For me, the answer to this is easy - you can’t make someone inspirational. End of story? Not quite, because when it comes to leadership I think we could all become competent leaders - even great ones - if we put in the effort to learn from those who inspire us.
I have met inspirational leaders in many different circumstances, from benefit offices, to prisons, to Helmand. These people had incredibly different jobs, but they share at least two characteristics - an integrity that is evident in everything they do, and a passionate commitment to the people they serve (both “customers” and staff).
I’ve just seen the film “Selma”, an incredibly moving reminder of a moment in the history of the US civil rights movement. Luckily for the rest of us, you don’t have to have the eloquence of a Martin Luther King’s to be an inspirational leader. After I’d seen the film I read that the filmmakers weren’t permitted to use any of Martin Luther King’s own speeches, for copyright reasons, so his rousing words were made up for the film. These made-up speeches were impressive and moving, but what really inspires in this story is the commitment of a man to a cause and his willingness to suffer the consequences of his commitment.
Putting leadership values into practice
The leaders who inspire us have often had to confront unacceptable behaviour or take courageous decisions. All of us hope we would be courageous in a crisis, but the real inspiration is the courage to live your values day in, day out.

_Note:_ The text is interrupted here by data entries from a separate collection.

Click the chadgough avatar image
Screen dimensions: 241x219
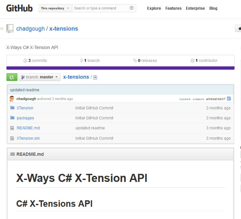(x=12, y=99)
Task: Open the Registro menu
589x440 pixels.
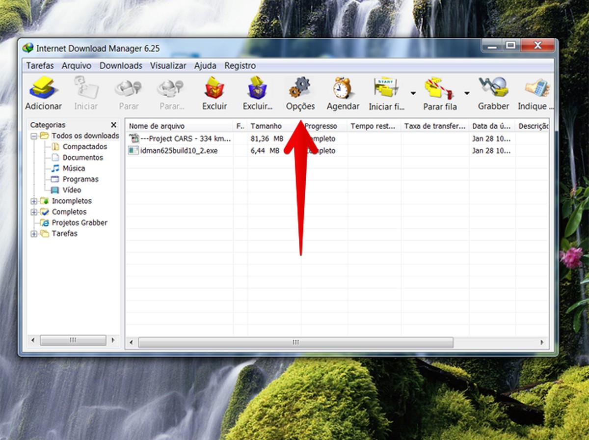Action: click(x=240, y=65)
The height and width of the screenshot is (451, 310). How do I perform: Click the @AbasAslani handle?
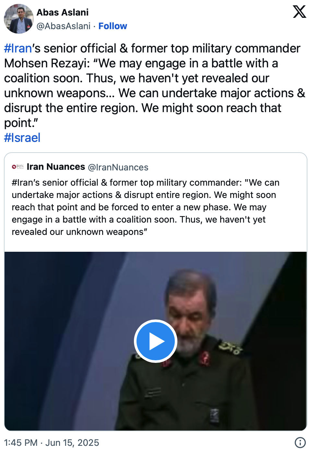point(64,26)
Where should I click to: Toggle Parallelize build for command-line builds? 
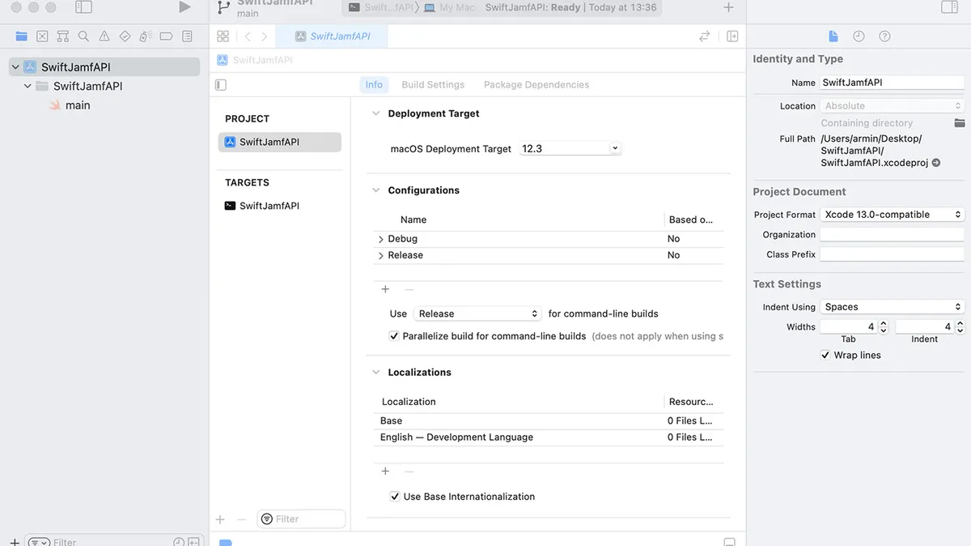tap(394, 335)
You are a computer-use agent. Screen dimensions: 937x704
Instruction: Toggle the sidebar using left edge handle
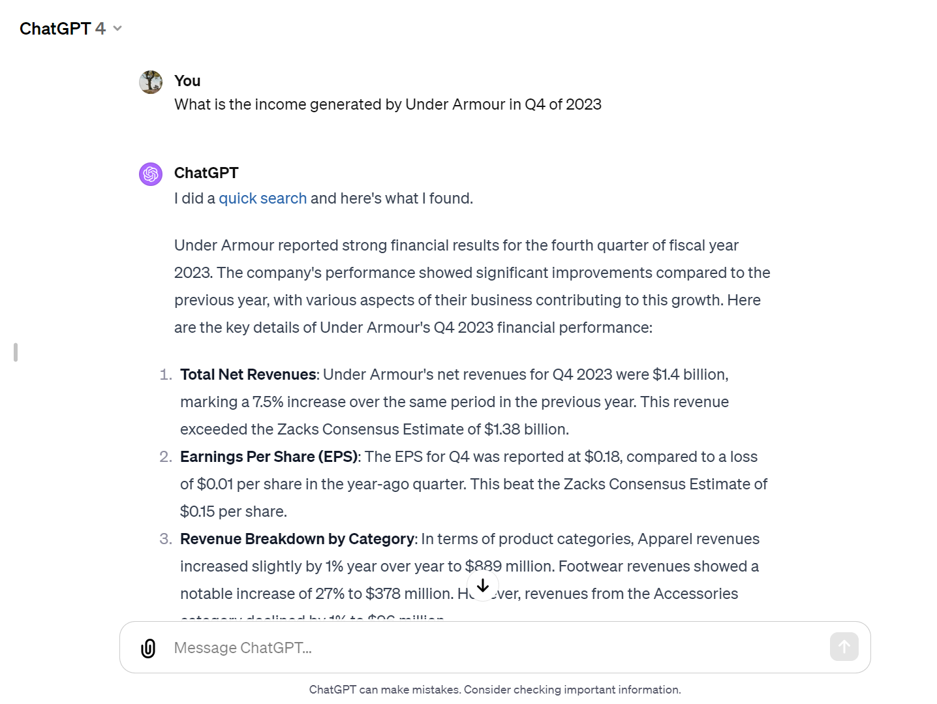[x=16, y=352]
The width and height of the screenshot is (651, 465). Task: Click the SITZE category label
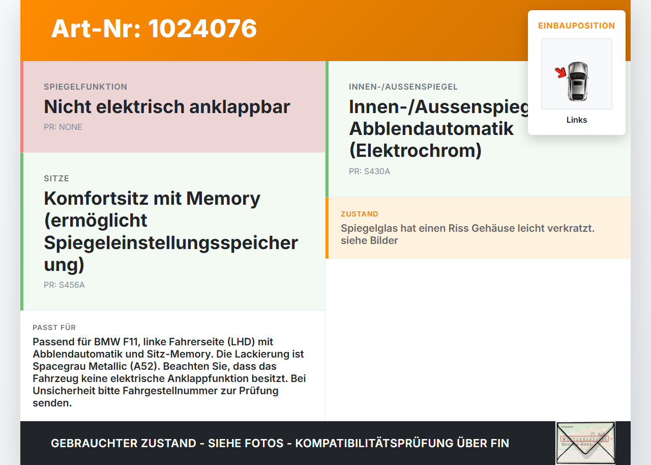pyautogui.click(x=56, y=179)
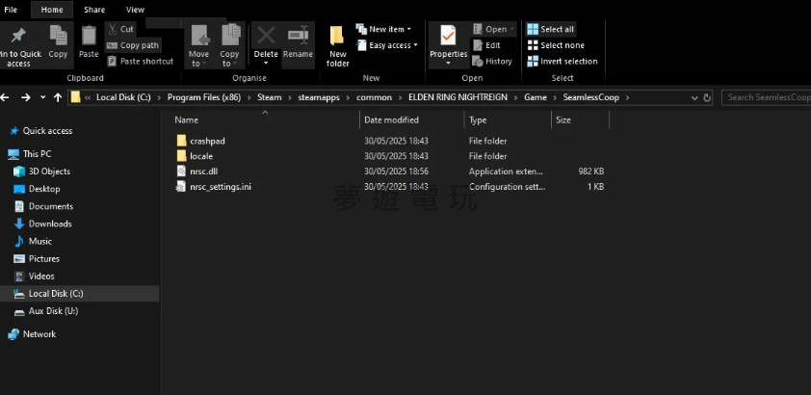Switch to the View ribbon tab
The height and width of the screenshot is (395, 811).
click(135, 10)
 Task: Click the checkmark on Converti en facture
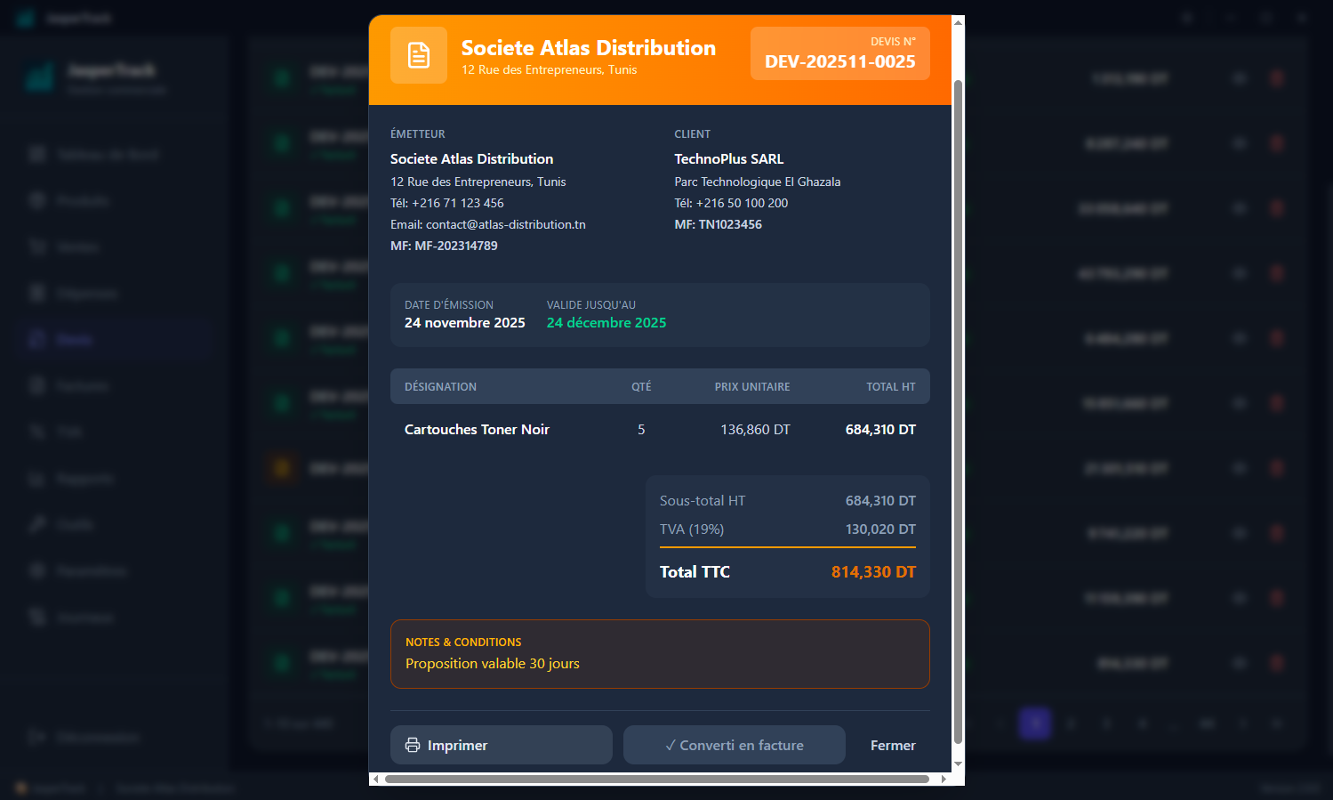pyautogui.click(x=671, y=746)
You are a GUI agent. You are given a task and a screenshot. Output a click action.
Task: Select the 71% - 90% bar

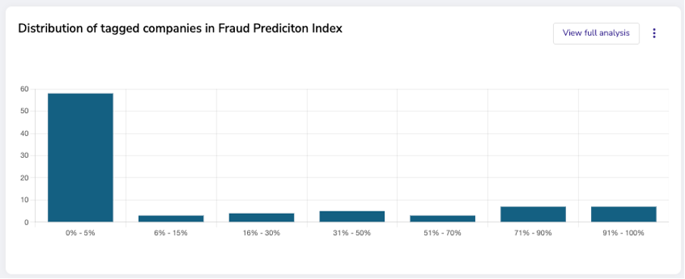pyautogui.click(x=533, y=215)
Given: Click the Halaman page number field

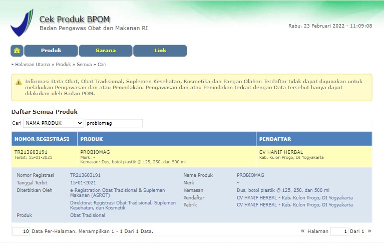Looking at the screenshot, I should coord(339,231).
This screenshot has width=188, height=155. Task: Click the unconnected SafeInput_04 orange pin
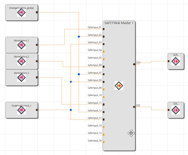[104, 52]
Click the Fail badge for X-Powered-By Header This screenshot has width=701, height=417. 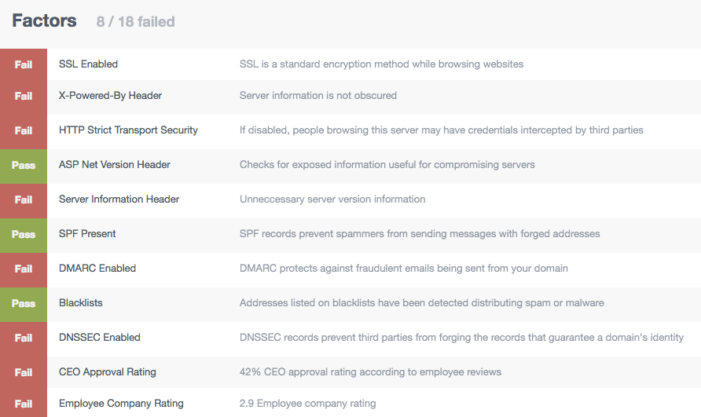[24, 96]
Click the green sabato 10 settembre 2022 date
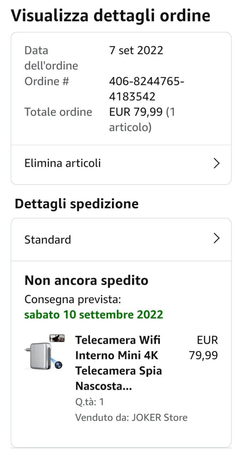241x457 pixels. click(x=93, y=315)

In the Civil Service we have a set of shared values and a new Leadership Statement. By working out what the values mean for us in our jobs, by continually talking about them to our staff, and by trying to put them into practice on a daily basis we can build collective leadership strength. Working together in this way helps to reinforce our self-confidence as leaders and means we can support each other better when there are tough decisions to be taken.
As to the commitment to people, the retailer and restaurateur Terence Conran once said, “Good customer service is easy: employ nice people.” You can’t be an inspirational leader - or even a competent leader - if you’re not interested in people. If you’re not born with an interest in people then leadership is going to be tough, but every one of us can put more effort into understanding people and learning how to help them give of their best.
I recall a Permanent Secretary in DWP once asking why one of our managers had cornered the best policy staff when his work was not the top priority at the time. The answer was that he had an average team whom he had motivated and inspired so they outperformed the rest. We can all learn from leaders like him, by listening to our staff, supporting them and encouraging them to deliver excellent service.
Inspiration here is not just about the soft stuff; it has a hard edge too. Inspirational leaders support and encourage their staff, even if they make mistakes, but that doesn’t mean they stand for second best. That’s because their commitment to people extends to the people they serve. This is definitely an area where nurture works: we can all improve our leadership skills by being clear what good looks like, rewarding those who deliver consistently good service and encouraging those who strive for continuous improvement.
If you look at the People Survey, there are examples of great leaders in every department at every level, including leaders who get scores of 90% on motivating their staff. Some of these have no doubt been inspirational since the day they were born, but many will have become great leaders by learning and improving. Imitation is the best form of flattery and we can all get a little bit closer to inspirational by learning what they do and doing it ourselves.